_Work instructions_
Using the line with "You are a computer-use" as your starting point, transcribe it and each line beneath it word for word until the records run out, without pictures.

_Collected data_
________________________

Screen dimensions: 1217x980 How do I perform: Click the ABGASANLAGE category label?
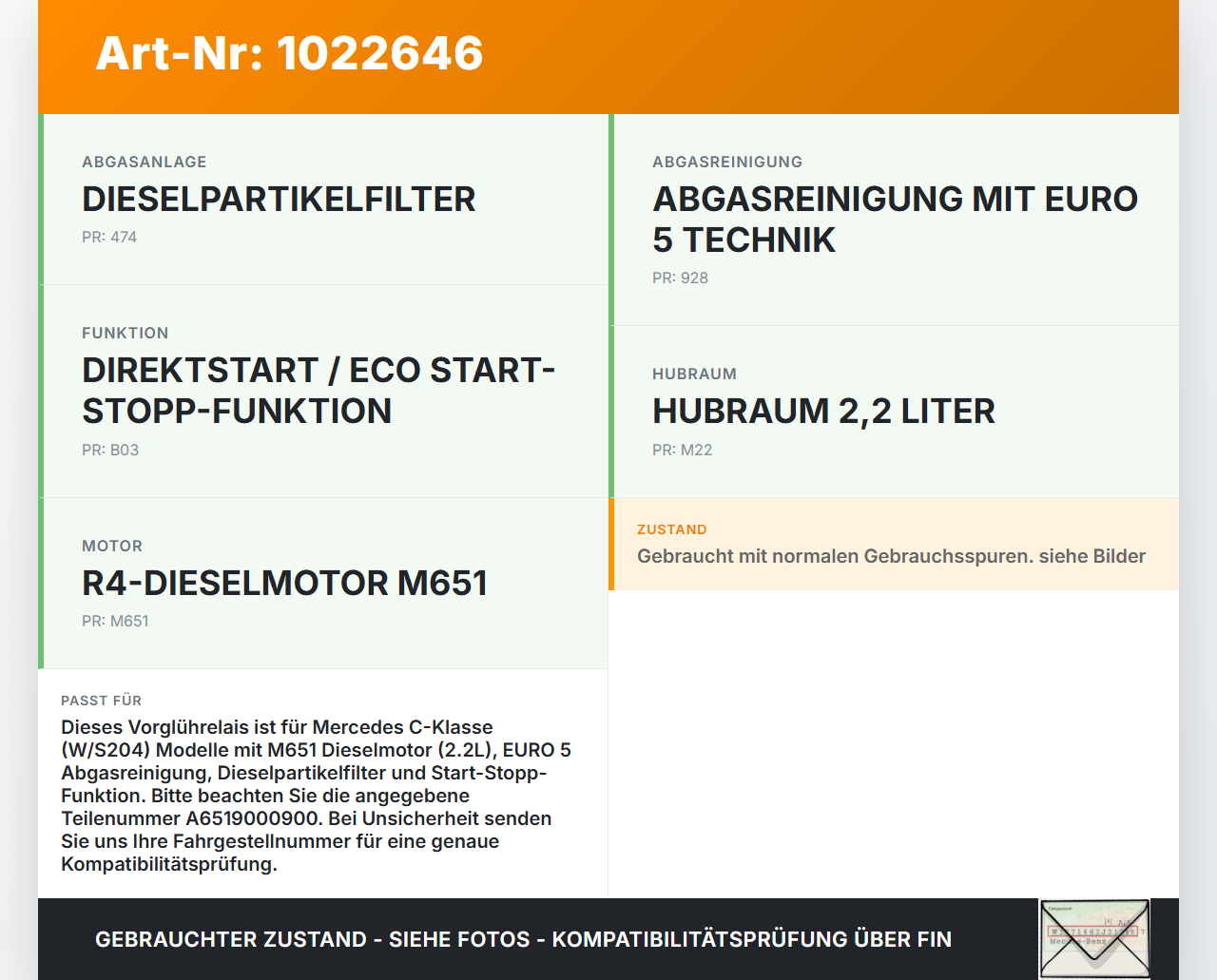pyautogui.click(x=145, y=162)
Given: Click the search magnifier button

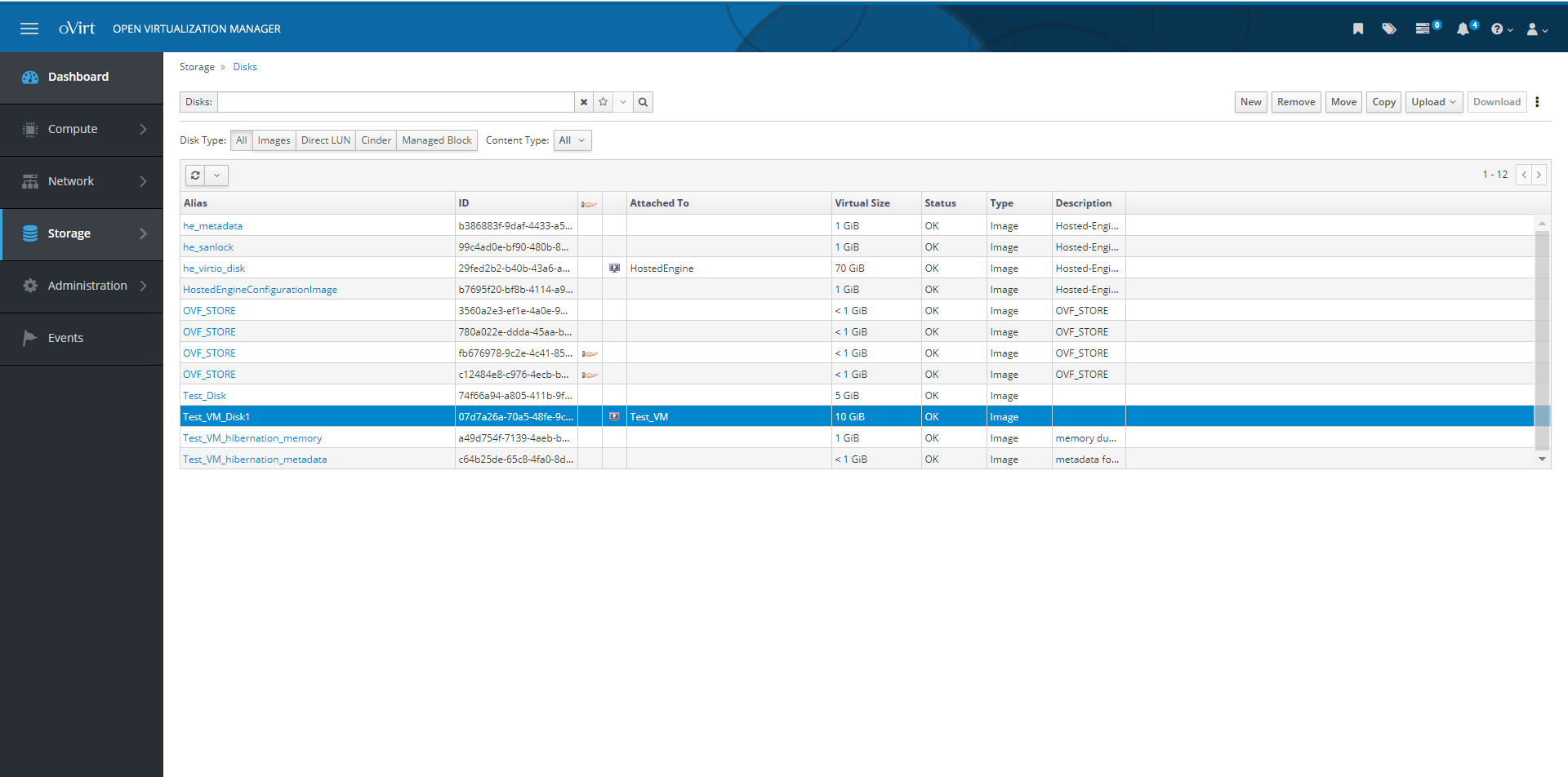Looking at the screenshot, I should [643, 102].
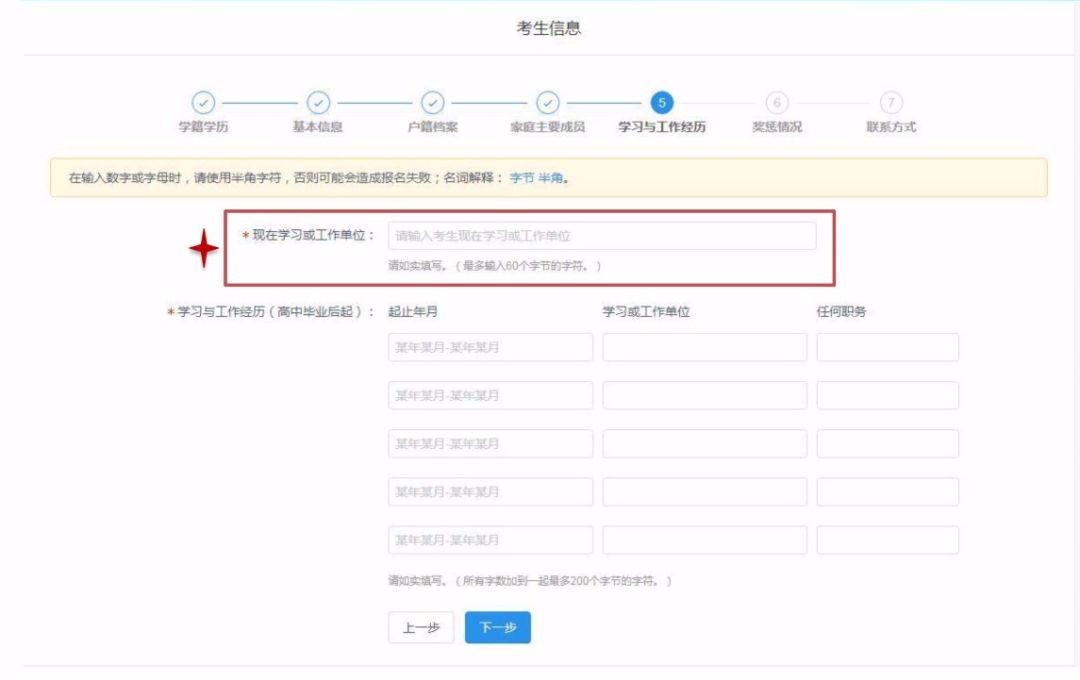Click the step 7 circle for 联系方式
This screenshot has width=1080, height=680.
tap(891, 102)
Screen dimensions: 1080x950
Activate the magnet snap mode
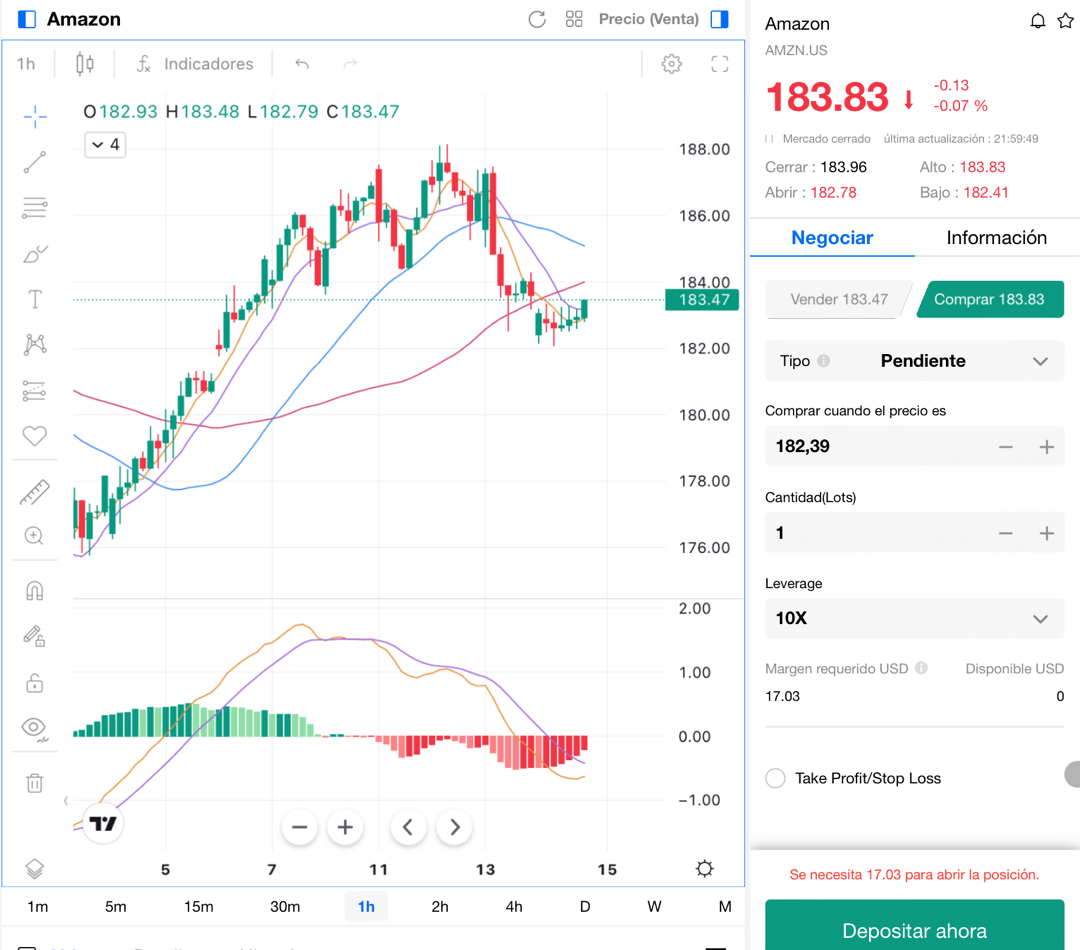(x=35, y=591)
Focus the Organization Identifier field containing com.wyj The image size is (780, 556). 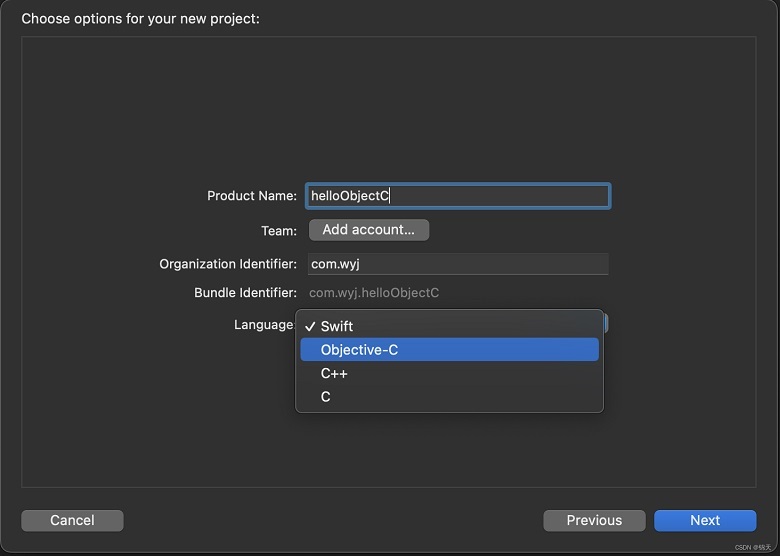click(x=458, y=264)
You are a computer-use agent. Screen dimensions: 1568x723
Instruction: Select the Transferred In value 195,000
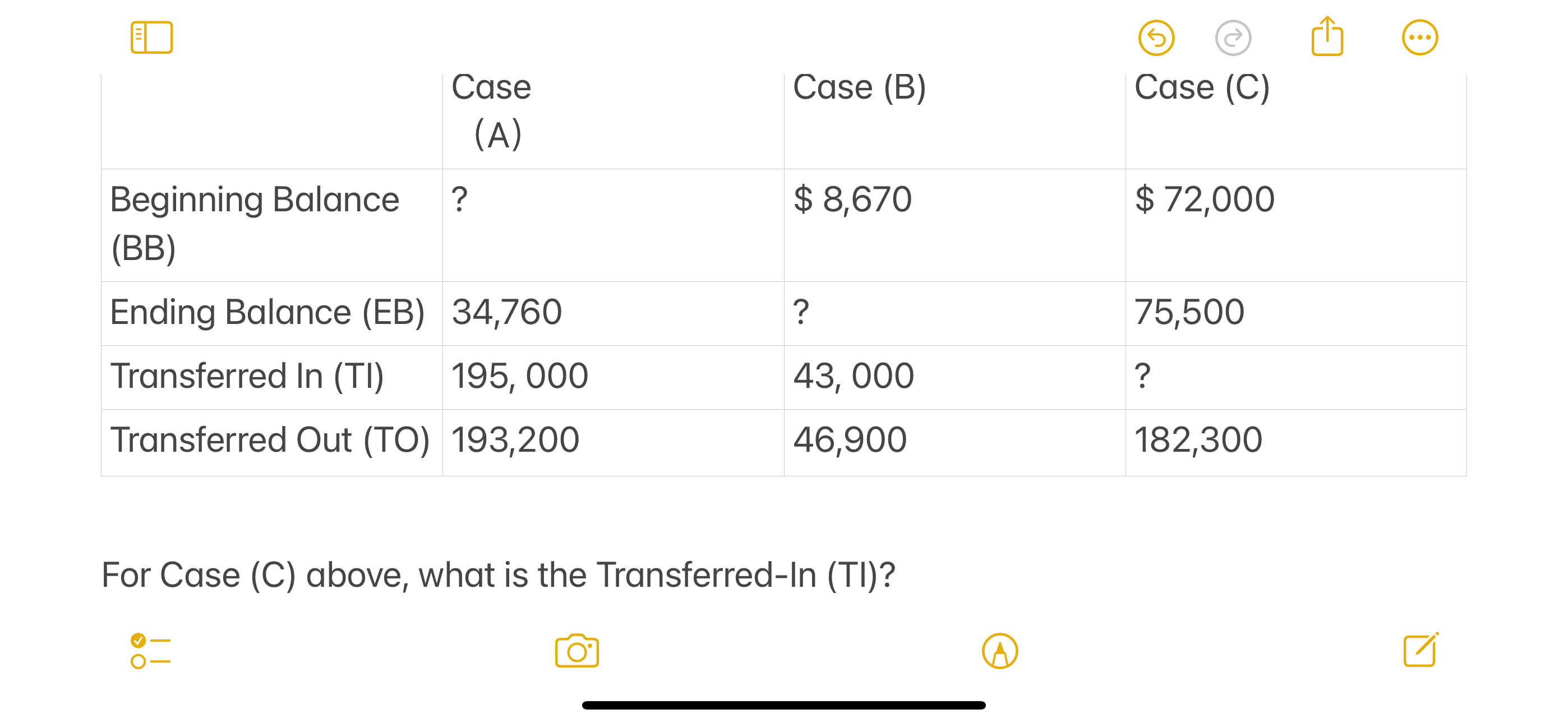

________________________

_Answer to this exercise_
You are a computer-use agent. Screen dimensions: 1568x723
Instruction: Select the Transferred In value 195,000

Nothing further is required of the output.